PROMPT -> Without any of the pictures, print every record below exactly.

DATASET ENTRIES ->
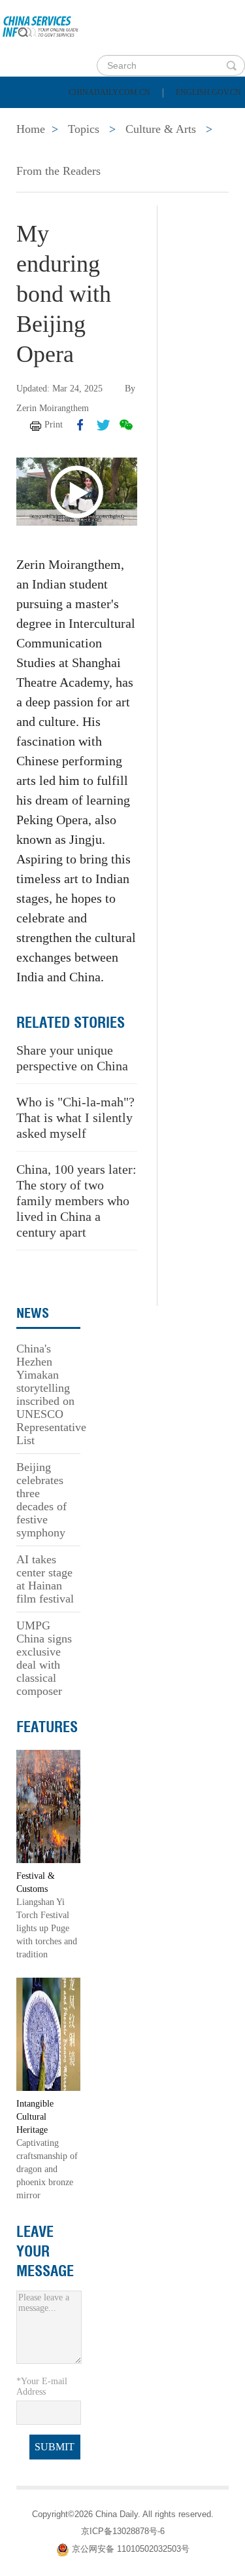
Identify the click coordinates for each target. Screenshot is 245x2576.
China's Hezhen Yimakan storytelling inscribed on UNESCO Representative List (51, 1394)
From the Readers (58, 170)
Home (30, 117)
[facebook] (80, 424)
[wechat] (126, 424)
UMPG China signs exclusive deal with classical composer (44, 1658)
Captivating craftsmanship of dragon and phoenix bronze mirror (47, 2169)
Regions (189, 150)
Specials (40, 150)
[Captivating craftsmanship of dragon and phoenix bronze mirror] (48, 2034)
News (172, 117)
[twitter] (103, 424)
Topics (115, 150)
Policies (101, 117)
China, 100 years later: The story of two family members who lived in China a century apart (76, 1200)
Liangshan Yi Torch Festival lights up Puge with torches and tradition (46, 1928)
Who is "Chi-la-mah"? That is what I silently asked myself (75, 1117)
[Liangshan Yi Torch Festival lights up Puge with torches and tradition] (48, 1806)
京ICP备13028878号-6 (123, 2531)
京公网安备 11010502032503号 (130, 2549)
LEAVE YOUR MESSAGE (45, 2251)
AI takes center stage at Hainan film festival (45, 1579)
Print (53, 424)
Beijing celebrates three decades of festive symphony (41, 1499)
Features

WORKED SOLUTION ->
Identify the click coordinates for each target. Screenshot is 245x2576.
China's Hezhen Yimakan storytelling inscribed on UNESCO Representative List (51, 1394)
From the Readers (58, 170)
Home (30, 117)
[facebook] (80, 424)
[wechat] (126, 424)
UMPG China signs exclusive deal with classical composer (44, 1658)
Captivating craftsmanship of dragon and phoenix bronze mirror (47, 2169)
Regions (189, 150)
Specials (40, 150)
[Captivating craftsmanship of dragon and phoenix bronze mirror] (48, 2034)
News (172, 117)
[twitter] (103, 424)
Topics (115, 150)
Policies (101, 117)
China, 100 years later: The story of two family members who lived in China a century apart (76, 1200)
Liangshan Yi Torch Festival lights up Puge with torches and tradition (46, 1928)
Who is "Chi-la-mah"? That is what I silently asked myself (75, 1117)
[Liangshan Yi Torch Festival lights up Puge with torches and tradition] (48, 1806)
京ICP备13028878号-6 (123, 2531)
京公网安备 11010502032503号 (130, 2549)
LEAVE YOUR MESSAGE (45, 2251)
AI takes center stage at Hainan film festival (45, 1579)
Print (53, 424)
Beijing celebrates three decades of festive symphony (41, 1499)
Features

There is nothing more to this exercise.